The Network has generated huge momentum, and allowed us to draw national attention and funding into conservation in Central Texas. In September, a consortium of foundations, called the Water Funder Initiative, selected the Texas Hill Country Conservation Network as one of five campaigns nationwide through which it will be channeling time, energy and funding resources to promote transformative water work. We plan to leverage this investment for significant water conservation successes on the ground.
What are the HCA’s major programs?
Since the beginning, the Hill Country Alliance’s primary activity has been to bring neighbors together to share information about current challenges relating to growth and development in the Texas Hill Country, and to find innovative alternatives to business-as-usual development. Within the past few years, we have honed our strategic focus and aligned our work within the region across four major program areas—Land, Water, Night Skies and Community.
Water: Thirteen Texas rivers begin in the Hill Country and provide water for millions of downstream neighbors. As our region grows, our demands on limited aquifer resources threaten to dry up wells and springs that support the creeks and rivers of the Hill Country. We work across multiple scales to ensure we are managing surface water and groundwater for the long-term health of our region.
Land: Texas is losing heritage ranch lands faster than any other state in the country. As ranch lands are divided and urban development pushes further into the rural Hill Country, we are losing pieces of our rural heritage, wildlife habitat, healthy watershed function, open spaces and scenic vistas – the very things for which the region is known and loved. HCA combats land fragmentation and degradation by promoting both land conservation and good land stewardship.
Night Sky: Eight out of ten children will grow up unable to see the Milky Way due to light pollution. As development pushes westward from the urban corridor, we are losing our view of the night sky that once inspired a songwriter to croon, “The stars at night are big and bright, deep in the heart of Texas.” HCA convenes diverse groups of stakeholders and community leaders to raise awareness and adopt policies that slow the spread of light pollution and the degradation of Hill Country night skies.
Community: Ninety percent of Hill Country lands are in unincorporated where there is little county authority to plan for growth. Unprecedented growth is diluting the heritage of our rural towns with sprawling development patterns that take away from courthouse squares and main streets. HCA promotes new and better ways to grow healthy, vibrant communities both in the urban corridor and in rural areas throughout the region. We work to bring communities together around shared values, promote reasonable policies to address the impacts of sprawl, and support leaders throughout the region who are working to ensure the Hill Country remains a special, natural place for future generations.
Are the groundwater and surface supplies of the Hill Country sufficient to support the growing population while ensuring a healthy and sustainable environment?
Not as we currently manage them. As a state, we have issued more surface water permits than we have water in our rivers. We are managing our aquifers for their depletion.

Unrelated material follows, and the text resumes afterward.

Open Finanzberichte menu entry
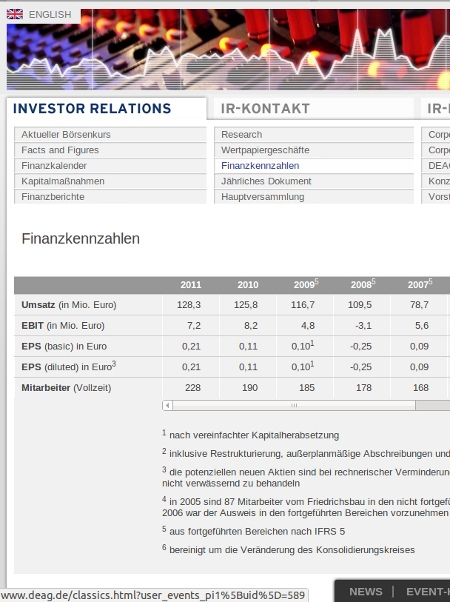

If we continue to develop and use water like we do today, we will overdraw our current supplies of both surface water and groundwater—causing huge ecological harm to our environment and ultimately ruining our economic future as a region, which depends on resilient water supplies.
The good news is that we don’t have to develop and use water like we do today. In some Hill Country communities, as much as 50% of our clean, potable drinking water supply goes to watering lawns during the summer months. If we address our demand for water (distinguish between our water “wants” versus water “needs”), and simultaneously look for strategic ways to capture and reuse water, essentially adding new sources to our water supply, we absolutely can accommodate a growing population.
There are great examples of communities that are doing just that—addressing the challenges of reducing our demand for water while diversifying our water supply. For example, the City of Austin recently approved a cutting edge 100-year water plan, called Water Forward.
The plan addresses climate change and its impacts on our water supply, considers new sources of water (e.g. capturing rainwater and air conditioning condensate), and envisions a holistic approach to ensuring that the city is actually generating additional water resources as it grows.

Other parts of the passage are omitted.